Норманны создали русскую государственность. Но, будучи носителями отраженного света и к тому же, отъединившись от германского ареала цивилизации, они обратились за просвещением к Византии. Собственно русскую историю, которая, по глубокому убеждению Шлецера, явилась высшей точкой в истории всемирной, он подразделял на пять периодов:

«Россия возрастающая» (862–1015), «Россия разделенная» (1015–1216), «Россия утесненная»

(1216–1462), «Россия победоносная» (1462–1725), «Россия цветущая» (от 1725 года).

Нетрудно заметить в этой грандиозной панораме два существенных штриха. Во первых, возрастание России связано с приходом извне германского элемента (призвание варягов), а завершение «победоносного» периода и начало «цветущего» со вторым германским пришествием (Петр I и его реформы, воцарение Екатерины). Во-вторых, то, что можно назвать русской культурой, появилось на свет под мощнейшим византийским влиянием, а теперь претерпевает столь же мощное германское воздействие, подтверждением чему служит сам русский язык (оттого-то так важно было Шлецеру завершить свою «Грамматику» и увенчать все это этимологическими разысканиями). Более того, находясь в «цветущем» состоянии, Россия, наконец, получает свою историю, и творец ее — он, Шлецер.

Надо отдать должное уму и проницательности Екатерины — она сделала точную ставку на Шлецера. Какая захватывающая дух перспектива открывалась: венец всемирной истории — «Россия цветущая», и принцесса Ангальт-Цербтская во главе ее;

а глаза всему миру на это откроет геттингенский историк, убежденный, что Россия «обязана благодарностию чужеземцам, которым с древних времен одолжена своим облагороженном».

Дело Шлецера Екатерина поручила Теплову. Тот нашел общий язык с соискателем, и они вместе составили текст указа, который был подписан императрицей. 29 декабря года этот указ о назначении Шлецера ординарным профессором истории на особых «кондициях» поступил в Академию. Шлецеру был определен высокий оклад (860 рублей в год) и разрешен трехмесячный отпуск в Германию с сохранением содержания. Кроме того, его работы освобождались от «опробования» в Канцелярии и Академическом собрании и подлежали отныне просмотру непосредственно самой императрицей. Наконец, в приложении к указу подчеркивалось: «Не только не возбраняется ему (Шлецеру. — Е. Л. ) употреблять все находящиеся в имн. Библиотеке при Академии книги, манускрипты и прочие к древней истории принадлежащие известия, но и дозволяется требовать чрез Академию всего того, что к большому совершенству поручаемого ему служить может».

• _ИСХОДНЫЕ ДАННЫЕ_

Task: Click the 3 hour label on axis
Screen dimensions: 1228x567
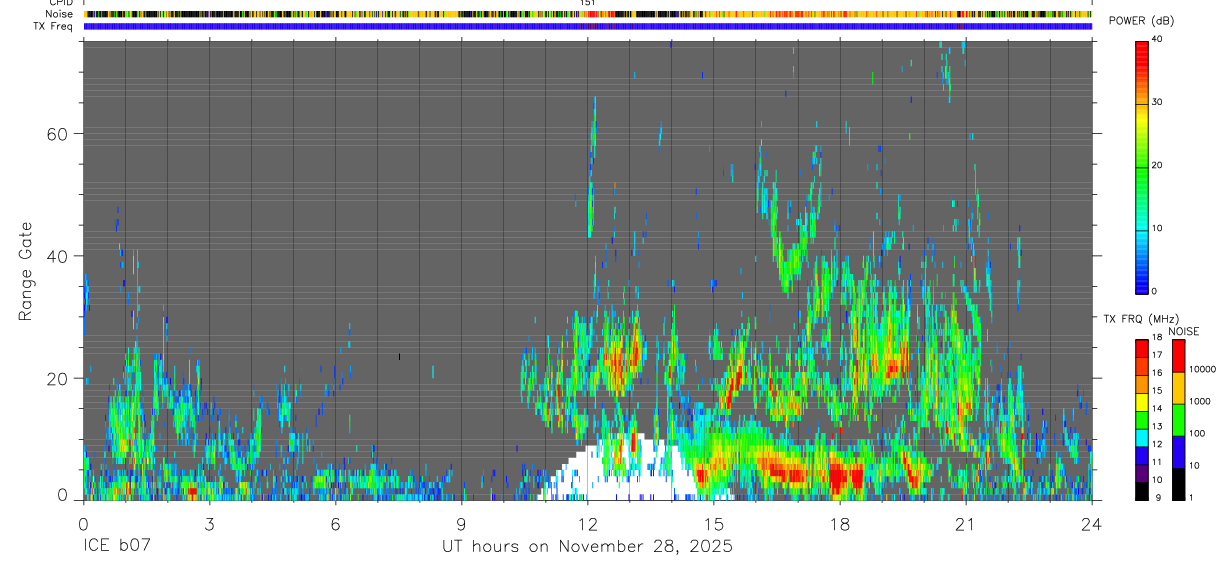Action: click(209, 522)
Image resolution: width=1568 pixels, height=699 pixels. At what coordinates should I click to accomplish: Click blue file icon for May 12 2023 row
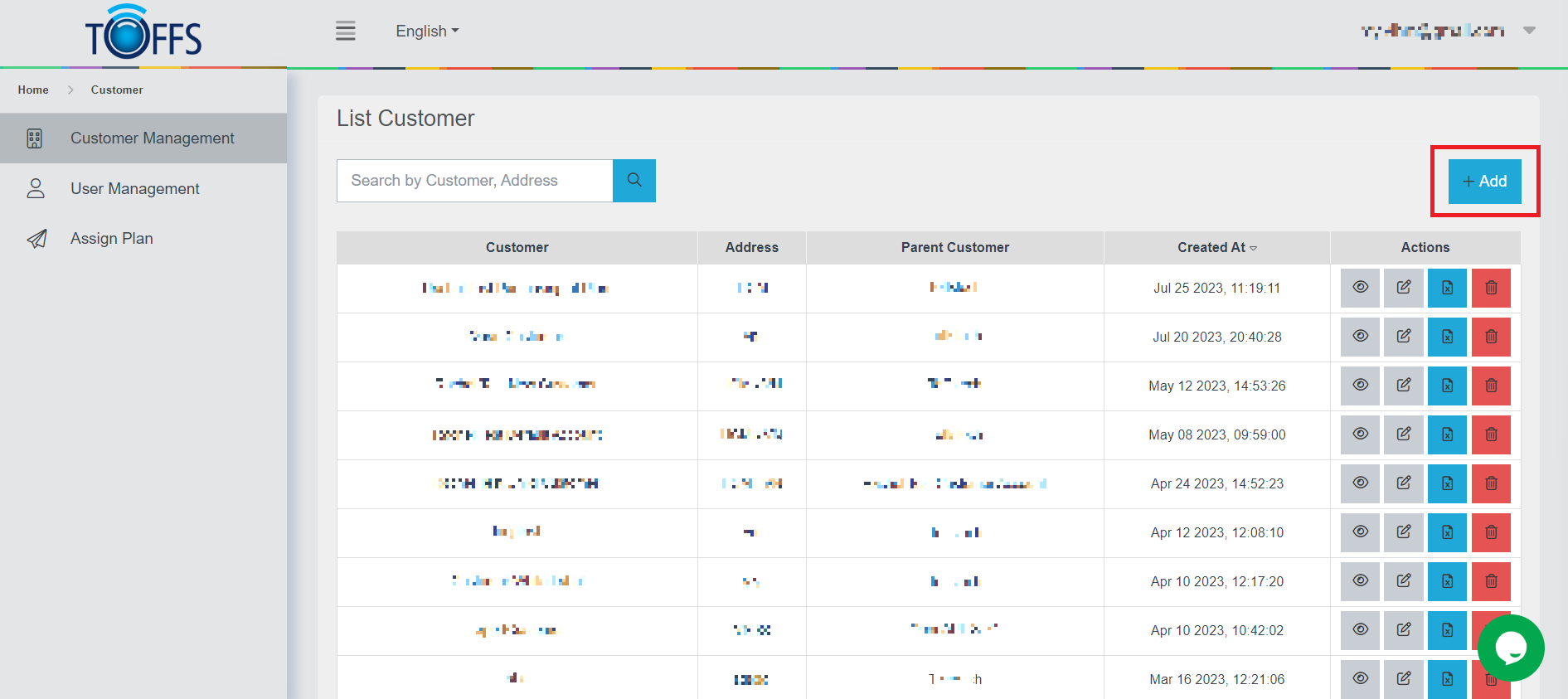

• _СПИСОК ЗАДАНИЙ_
1. Перепишите дословно часть фрагмента о Шлецере, которая начинается со слов «Нетрудно заметить в» и заканчивается словами «ее — он, Шлецер.».
2. Объясните по фрагменту о Шлецере, почему Шлецеру было так важно завершить свою «Грамматику».
Приведённый выше список — отдельный, самостоятельный материал.

• _РЕЗУЛЬТАТЫ УПРАЖНЕНИЯ_
1.
Нетрудно заметить в этой грандиозной панораме два существенных штриха. Во первых, возрастание России связано с приходом извне германского элемента (призвание варягов), а завершение «победоносного» периода и начало «цветущего» со вторым германским пришествием (Петр I и его реформы, воцарение Екатерины). Во-вторых, то, что можно назвать русской культурой, появилось на свет под мощнейшим византийским влиянием, а теперь претерпевает столь же мощное германское воздействие, подтверждением чему служит сам русский язык (оттого-то так важно было Шлецеру завершить свою «Грамматику» и увенчать все это этимологическими разысканиями). Более того, находясь в «цветущем» состоянии, Россия, наконец, получает свою историю, и творец ее — он, Шлецер.

2. По представлению Шлецера, русская культура появилась под мощнейшим византийским влиянием, а теперь испытывает столь же мощное германское воздействие. Подтверждением этому служит сам русский язык. Поэтому Шлецеру было важно завершить «Грамматику» и увенчать всё этимологическими разысканиями.